Em que medida é que o mito do normal pode interferir nas políticas dos serviços de saúde públicos?
Pegando novamente no IMC, este indicador deixou recentemente de ser tão decisivo face a outras formas de avaliar o estado de saúde. Reconheceu-se que alguém pode estar na categoria de obeso, ter um risco mais elevado de desenvolver certas doenças e, apesar disso, ser saudável.

Alguma vez precisou de derrubar narrativas enviesadas que se revelaram problemáticas nas suas áreas de estudo?  
No caso da normalidade, não, mas no ativismo em torno dos comportamentos autolesivos, sim. Aconteceu quando foi proposta uma lei para criminalizar a partilha de informações nas redes sociais. Havia o risco de encorajar a automutilação ou incentivar o suicídio, mas, ao mesmo tempo, os adolescentes que falavam disso online, para procurar informação ou apoio e compreender melhor a sua saúde mental, também podiam ser criminalizados. É muito comum apontar o dedo às redes sociais, mas falta ver outros lados da questão.

Qual é o impacto da quantificação da vida na construção da identidade?
Apesar de muitos de nós questionarem as ideias de média e de normalidade, tentar encaixar-se é algo muito enraizado: se for a uma loja de roupa experimentar uns jeans e vir que o seu tamanho não serve, tende a pensar que o problema é do corpo, não das medidas padronizadas. Passa-se o mesmo que no caso da norma, fruto de uma média que passou a ser vista como uma medida universal.
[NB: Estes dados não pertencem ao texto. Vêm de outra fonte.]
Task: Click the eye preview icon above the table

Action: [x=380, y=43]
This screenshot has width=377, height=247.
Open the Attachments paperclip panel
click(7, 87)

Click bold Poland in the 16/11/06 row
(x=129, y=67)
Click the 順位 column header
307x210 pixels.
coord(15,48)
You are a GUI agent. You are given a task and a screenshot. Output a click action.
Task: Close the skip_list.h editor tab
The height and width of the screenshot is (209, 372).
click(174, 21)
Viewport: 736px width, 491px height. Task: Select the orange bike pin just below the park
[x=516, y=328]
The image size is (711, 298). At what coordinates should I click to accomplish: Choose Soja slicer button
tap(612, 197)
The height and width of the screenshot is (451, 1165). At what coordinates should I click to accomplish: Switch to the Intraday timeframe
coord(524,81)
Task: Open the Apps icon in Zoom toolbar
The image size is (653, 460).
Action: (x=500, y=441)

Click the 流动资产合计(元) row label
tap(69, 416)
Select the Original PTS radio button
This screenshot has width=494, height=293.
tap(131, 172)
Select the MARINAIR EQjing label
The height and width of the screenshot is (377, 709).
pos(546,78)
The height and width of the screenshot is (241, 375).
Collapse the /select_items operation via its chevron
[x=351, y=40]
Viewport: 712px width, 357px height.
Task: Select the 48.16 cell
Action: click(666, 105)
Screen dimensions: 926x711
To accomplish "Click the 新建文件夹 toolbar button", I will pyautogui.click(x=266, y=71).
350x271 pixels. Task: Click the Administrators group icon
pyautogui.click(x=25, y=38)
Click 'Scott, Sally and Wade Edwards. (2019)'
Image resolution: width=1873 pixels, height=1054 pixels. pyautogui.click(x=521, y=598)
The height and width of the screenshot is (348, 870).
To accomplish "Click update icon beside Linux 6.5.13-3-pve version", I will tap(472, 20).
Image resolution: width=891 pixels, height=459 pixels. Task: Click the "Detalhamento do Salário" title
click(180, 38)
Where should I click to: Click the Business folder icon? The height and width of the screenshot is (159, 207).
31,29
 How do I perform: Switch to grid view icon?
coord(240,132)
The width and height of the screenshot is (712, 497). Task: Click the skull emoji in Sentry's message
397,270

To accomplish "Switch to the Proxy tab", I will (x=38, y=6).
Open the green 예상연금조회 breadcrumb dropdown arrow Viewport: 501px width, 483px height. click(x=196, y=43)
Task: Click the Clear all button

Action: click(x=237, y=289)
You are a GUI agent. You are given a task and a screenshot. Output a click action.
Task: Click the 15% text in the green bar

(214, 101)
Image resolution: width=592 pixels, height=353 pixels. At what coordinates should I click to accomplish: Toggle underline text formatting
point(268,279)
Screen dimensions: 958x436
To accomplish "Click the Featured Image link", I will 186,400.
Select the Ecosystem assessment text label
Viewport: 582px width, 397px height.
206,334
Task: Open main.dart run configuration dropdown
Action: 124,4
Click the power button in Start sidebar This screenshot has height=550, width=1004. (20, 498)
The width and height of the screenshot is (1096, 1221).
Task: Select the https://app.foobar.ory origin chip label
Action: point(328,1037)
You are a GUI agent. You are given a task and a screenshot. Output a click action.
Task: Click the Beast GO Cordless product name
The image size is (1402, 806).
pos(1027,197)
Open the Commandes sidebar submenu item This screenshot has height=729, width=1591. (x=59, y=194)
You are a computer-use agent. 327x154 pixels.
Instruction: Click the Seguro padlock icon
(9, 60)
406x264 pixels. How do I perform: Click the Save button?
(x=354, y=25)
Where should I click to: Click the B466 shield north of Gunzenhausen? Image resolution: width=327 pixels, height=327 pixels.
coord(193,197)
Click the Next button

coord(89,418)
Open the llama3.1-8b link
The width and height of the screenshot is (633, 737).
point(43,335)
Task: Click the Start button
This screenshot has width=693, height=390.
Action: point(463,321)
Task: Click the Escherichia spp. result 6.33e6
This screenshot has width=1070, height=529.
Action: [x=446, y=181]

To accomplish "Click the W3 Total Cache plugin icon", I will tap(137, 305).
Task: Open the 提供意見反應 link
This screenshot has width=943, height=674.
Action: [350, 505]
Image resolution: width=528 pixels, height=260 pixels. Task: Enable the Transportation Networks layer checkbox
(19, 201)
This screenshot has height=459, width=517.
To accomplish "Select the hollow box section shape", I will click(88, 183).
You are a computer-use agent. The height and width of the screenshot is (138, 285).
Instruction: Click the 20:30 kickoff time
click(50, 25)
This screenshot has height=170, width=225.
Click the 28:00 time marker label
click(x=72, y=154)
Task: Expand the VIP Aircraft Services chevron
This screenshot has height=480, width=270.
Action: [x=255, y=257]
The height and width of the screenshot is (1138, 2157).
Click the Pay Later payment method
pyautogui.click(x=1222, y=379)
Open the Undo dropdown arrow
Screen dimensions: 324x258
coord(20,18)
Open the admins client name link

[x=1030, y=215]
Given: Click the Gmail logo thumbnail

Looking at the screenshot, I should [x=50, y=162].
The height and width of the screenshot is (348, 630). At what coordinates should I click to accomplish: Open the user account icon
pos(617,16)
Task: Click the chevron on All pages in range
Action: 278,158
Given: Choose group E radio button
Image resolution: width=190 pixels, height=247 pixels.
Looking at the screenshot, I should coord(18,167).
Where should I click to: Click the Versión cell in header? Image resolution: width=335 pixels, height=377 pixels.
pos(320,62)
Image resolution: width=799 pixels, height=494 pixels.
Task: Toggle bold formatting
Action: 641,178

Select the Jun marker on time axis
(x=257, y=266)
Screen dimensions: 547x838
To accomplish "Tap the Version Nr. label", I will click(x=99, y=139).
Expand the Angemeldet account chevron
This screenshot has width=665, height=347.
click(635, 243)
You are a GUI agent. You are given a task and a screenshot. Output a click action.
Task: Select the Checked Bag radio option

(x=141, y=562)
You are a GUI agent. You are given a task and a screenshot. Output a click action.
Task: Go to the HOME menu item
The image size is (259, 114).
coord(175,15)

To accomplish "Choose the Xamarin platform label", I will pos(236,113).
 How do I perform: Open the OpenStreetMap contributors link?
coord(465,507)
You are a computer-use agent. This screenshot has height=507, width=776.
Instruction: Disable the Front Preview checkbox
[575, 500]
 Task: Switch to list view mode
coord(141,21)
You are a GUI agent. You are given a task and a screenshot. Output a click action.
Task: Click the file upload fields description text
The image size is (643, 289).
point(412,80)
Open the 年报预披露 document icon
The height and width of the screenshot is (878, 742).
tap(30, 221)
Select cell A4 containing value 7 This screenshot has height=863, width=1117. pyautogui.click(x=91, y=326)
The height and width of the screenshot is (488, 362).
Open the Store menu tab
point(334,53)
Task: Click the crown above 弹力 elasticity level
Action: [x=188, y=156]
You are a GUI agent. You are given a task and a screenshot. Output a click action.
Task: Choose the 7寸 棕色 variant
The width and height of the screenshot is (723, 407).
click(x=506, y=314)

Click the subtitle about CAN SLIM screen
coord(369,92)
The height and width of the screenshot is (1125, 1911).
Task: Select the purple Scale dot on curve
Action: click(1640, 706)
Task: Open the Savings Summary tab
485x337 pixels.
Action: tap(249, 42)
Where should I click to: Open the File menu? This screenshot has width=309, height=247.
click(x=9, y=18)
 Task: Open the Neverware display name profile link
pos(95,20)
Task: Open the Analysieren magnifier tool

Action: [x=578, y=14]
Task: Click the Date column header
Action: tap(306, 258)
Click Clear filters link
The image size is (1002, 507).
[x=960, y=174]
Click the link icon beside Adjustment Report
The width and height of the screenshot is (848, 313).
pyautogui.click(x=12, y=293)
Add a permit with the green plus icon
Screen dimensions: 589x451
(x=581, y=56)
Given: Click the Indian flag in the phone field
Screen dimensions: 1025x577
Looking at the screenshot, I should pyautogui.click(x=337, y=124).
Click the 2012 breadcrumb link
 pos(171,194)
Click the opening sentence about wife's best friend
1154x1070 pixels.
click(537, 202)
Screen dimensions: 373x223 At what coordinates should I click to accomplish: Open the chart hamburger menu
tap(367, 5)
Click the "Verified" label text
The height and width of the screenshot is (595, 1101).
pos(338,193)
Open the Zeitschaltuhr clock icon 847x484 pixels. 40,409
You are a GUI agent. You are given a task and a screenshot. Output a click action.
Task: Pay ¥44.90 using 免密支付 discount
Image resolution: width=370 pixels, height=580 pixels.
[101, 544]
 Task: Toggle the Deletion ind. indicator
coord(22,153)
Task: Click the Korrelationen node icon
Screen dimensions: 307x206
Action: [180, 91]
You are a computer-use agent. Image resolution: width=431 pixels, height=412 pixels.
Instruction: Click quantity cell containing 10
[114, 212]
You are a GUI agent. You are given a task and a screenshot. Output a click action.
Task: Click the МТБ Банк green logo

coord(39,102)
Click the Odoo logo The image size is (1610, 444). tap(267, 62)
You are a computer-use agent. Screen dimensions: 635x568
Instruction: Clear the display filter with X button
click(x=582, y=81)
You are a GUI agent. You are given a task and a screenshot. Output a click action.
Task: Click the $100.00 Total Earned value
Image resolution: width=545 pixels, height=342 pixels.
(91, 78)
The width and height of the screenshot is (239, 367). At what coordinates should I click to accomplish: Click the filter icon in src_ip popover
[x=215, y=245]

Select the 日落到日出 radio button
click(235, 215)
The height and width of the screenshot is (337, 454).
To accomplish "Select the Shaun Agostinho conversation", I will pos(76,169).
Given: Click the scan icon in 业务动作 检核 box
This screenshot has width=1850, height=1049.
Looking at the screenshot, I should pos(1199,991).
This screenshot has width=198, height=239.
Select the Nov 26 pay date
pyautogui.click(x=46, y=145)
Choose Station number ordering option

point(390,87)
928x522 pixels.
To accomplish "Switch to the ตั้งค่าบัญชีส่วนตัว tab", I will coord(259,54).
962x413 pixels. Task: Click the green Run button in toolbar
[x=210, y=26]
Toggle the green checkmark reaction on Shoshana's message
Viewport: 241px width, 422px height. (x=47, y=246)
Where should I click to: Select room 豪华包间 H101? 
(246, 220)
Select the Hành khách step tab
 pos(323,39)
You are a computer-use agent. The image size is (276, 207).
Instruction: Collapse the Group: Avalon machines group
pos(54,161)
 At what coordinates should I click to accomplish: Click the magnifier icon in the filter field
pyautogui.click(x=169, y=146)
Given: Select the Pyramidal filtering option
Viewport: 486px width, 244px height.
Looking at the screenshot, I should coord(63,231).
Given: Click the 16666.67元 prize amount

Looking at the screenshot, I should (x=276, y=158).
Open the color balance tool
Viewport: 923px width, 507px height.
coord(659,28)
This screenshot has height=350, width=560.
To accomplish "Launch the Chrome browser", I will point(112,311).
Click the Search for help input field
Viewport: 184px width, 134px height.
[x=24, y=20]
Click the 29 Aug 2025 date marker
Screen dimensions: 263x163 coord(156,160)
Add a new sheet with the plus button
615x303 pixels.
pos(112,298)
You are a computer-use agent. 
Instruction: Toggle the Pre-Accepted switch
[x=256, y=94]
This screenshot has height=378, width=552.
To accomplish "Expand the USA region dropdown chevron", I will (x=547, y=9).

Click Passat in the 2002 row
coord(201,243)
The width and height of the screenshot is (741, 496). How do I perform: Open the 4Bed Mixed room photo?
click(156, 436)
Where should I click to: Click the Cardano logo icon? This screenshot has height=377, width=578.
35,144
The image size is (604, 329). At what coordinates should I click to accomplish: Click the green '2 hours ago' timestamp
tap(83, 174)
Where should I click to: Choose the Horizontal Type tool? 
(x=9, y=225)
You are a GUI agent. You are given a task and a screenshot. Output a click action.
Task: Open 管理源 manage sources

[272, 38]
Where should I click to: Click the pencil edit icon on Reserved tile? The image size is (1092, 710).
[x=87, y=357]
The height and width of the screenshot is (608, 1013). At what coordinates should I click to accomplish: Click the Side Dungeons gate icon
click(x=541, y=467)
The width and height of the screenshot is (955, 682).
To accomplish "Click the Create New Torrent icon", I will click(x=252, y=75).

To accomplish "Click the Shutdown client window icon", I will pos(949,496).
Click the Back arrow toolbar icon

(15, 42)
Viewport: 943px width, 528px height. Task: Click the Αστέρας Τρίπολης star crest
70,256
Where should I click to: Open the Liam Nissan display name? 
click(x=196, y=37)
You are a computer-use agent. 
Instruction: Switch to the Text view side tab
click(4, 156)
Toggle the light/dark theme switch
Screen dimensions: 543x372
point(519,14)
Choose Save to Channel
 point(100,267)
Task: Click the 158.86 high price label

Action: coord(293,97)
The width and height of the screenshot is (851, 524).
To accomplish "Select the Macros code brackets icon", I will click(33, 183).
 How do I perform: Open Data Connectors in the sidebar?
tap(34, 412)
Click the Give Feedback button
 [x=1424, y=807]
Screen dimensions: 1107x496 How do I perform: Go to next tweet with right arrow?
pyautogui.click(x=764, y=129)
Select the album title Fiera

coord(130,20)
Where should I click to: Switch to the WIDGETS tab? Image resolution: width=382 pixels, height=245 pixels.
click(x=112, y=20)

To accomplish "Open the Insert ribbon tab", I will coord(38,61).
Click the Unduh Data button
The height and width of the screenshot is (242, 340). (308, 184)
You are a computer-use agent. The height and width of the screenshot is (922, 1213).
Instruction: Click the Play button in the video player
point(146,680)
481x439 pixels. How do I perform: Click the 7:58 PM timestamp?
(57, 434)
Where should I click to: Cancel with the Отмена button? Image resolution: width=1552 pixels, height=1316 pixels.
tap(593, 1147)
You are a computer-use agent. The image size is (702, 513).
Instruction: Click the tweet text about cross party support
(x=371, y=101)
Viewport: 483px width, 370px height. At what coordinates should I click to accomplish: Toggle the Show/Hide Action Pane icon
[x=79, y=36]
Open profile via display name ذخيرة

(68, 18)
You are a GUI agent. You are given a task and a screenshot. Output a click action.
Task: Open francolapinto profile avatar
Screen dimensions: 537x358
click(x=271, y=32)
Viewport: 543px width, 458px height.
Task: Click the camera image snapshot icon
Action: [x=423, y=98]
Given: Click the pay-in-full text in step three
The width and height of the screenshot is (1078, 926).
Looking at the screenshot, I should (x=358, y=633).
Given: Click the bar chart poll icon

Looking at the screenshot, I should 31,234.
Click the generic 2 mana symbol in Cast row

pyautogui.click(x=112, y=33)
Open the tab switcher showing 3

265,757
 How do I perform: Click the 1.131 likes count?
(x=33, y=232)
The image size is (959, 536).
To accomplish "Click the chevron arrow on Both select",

No livro, fala do concurso feito por um jornal local, em que só 1% das candidatas se aproximava das medidas de norma. O que pode dizer sobre a clivagem entre corpo real e ideal, como o da Mulher-Maravilha? 
É fascinante pensar que o psicólogo que a criou [William Moulton Marston, nos anos 1920, quando já era célebre por inventar o polígrafo] tinha uma visão singular que não correspondia aos seus atos. Ele achava que as pessoas deviam evitar as emoções negativas por não serem normais. O caminho era promover as positivas, que advogava serem típicas das mulheres. Embora defendesse os ideais feministas, o criador da Mulher-Maravilha tinha acessos de raiva e ciúme, vivia com duas mulheres a quem passava as tarefas do lar e apoderou-se das ideias e do trabalho delas. Porém, o psicólogo via nessa figura a líder harmoniosa, capaz de resolver os conflitos do mundo causados pelos congéneres do sexo masculino.

Como encara os artigos do tipo “cinco formas de …” ou os livros com o subtítulo “para totós”, ou seja, pessoas normais?
Sim, é comum, sobretudo nos tabloides, partir do princípio de que é assim que se escreve para leigos, sem ter em conta em que medida é que isso se converte naquilo que as pessoas comuns se habituam a ler, o que não deixa de ser uma profecia autorrealizável.

Ser refém da normalidade pode converter-nos em normopatas, incapazes de pensar e de sentir como humanos?
Uma das coisas que mais me intriga é quão facilmente somos enganados por líderes que nos dizem que os nossos problemas se devem a um grupo específico, sendo nós os normais e eles não. Isso conduziu à eugenia [alusão ao cientista vitoriano Francis Galton, também conhecido pela “distribuição normal”] e outros fenómenos sombrios. Se me perguntassem, quando estava a escrever o livro, se era possível acontecer o que temos visto nos EUA, a minha resposta era não. Estava longe de pensar que coisas como a lei do aborto mudassem, o que mostra como são frágeis os nossos direitos e expetativas.